3.6 Comparison of nutrient intake with EAR between ASD and TD groups
The average daily intake of carbohydrates, vitamin B1, vitamin B2, vitamin C, vitamin D, vitamin B12, and calcium per person in the ASD group was lower than that of the TD group. The proportion of boys in the ASD group whose protein intake reached EAR was higher than that of the TD group, while the proportion of girls in the ASD group whose protein intake reached EAR was lower than that of the TD group. The proportion of boys in the ASD group who reached the EAR for vitamin A intake was lower than that of the TD group, and the proportion of girls in the ASD group who reached the EAR for vitamin A intake was also lower than that of the TD group. The proportion of the ASD group with phosphorus intake reaching EAR was higher than that of the TD group. The proportion of zinc intake reaching EAR in the ASD group was roughly equal to that of the TD group (Supplementary Table S2).

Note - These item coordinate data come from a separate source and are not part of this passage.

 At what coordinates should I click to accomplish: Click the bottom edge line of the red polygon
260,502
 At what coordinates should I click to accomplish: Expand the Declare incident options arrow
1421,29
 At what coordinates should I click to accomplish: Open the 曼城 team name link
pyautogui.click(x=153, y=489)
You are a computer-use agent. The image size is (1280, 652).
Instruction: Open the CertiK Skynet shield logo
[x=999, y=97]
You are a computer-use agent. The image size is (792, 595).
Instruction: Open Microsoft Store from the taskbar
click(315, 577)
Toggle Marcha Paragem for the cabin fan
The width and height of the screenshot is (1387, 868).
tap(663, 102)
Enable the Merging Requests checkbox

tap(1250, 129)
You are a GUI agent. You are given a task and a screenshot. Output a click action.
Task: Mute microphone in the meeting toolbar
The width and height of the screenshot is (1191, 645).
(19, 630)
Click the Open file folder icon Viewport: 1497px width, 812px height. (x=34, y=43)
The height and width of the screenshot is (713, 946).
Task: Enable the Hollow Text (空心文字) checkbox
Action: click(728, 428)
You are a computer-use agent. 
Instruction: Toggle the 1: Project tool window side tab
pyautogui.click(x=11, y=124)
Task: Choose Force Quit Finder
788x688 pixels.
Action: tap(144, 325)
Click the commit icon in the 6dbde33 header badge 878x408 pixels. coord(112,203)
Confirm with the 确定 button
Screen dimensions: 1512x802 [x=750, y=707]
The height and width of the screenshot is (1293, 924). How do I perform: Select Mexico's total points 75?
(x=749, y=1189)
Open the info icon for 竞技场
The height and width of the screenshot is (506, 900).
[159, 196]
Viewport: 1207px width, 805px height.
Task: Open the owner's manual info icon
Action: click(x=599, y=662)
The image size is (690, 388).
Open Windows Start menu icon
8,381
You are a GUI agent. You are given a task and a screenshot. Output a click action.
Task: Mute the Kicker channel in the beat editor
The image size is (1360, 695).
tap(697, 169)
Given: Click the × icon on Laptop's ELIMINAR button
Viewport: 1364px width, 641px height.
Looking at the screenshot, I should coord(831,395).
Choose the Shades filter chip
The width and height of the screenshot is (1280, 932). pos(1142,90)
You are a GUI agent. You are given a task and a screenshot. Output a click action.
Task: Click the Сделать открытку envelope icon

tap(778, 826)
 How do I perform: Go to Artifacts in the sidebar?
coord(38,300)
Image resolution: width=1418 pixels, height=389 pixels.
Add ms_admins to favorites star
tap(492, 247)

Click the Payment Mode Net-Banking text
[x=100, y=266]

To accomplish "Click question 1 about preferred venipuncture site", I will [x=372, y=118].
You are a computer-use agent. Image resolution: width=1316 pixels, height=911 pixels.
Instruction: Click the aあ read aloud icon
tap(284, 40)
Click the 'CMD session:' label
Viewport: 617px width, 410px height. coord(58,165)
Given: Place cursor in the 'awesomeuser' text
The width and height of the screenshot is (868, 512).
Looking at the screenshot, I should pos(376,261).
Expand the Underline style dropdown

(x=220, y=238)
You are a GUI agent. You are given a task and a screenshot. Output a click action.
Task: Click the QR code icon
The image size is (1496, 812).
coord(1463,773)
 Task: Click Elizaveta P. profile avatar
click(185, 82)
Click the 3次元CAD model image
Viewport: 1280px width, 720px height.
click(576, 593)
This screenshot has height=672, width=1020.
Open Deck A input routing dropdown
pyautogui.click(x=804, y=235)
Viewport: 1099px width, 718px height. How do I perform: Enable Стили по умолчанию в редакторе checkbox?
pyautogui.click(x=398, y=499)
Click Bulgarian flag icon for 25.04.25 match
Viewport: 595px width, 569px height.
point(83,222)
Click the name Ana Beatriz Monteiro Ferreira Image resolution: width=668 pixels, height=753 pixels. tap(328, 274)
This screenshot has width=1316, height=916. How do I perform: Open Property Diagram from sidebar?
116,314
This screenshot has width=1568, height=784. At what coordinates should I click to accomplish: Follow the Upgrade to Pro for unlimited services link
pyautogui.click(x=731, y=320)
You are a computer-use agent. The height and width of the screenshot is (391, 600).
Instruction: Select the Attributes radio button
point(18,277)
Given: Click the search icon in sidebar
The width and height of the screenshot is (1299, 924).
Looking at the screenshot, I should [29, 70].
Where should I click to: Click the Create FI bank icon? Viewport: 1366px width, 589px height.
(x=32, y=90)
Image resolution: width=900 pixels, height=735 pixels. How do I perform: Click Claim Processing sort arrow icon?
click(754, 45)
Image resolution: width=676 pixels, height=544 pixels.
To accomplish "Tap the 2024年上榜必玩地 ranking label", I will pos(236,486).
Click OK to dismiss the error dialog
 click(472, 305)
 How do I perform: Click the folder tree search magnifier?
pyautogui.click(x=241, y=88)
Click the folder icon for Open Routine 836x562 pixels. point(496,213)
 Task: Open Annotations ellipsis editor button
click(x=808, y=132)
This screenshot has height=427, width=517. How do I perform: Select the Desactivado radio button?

3.7 Correlation between C-DII and neurodevelopmental domains in ASDs
The correlation between C-DII and various neurodevelopmental attribute scores was explored through multiple linear regression (Table 6). After adjusting for age, sex, feeding patterns, gestational week at delivery, history of birth asphyxia, and BAZ, we did not find a significant correlation between C-DII and the scores in the five domains of the Children’s Neuropsychological Development Scales, as well as the ADOS scores.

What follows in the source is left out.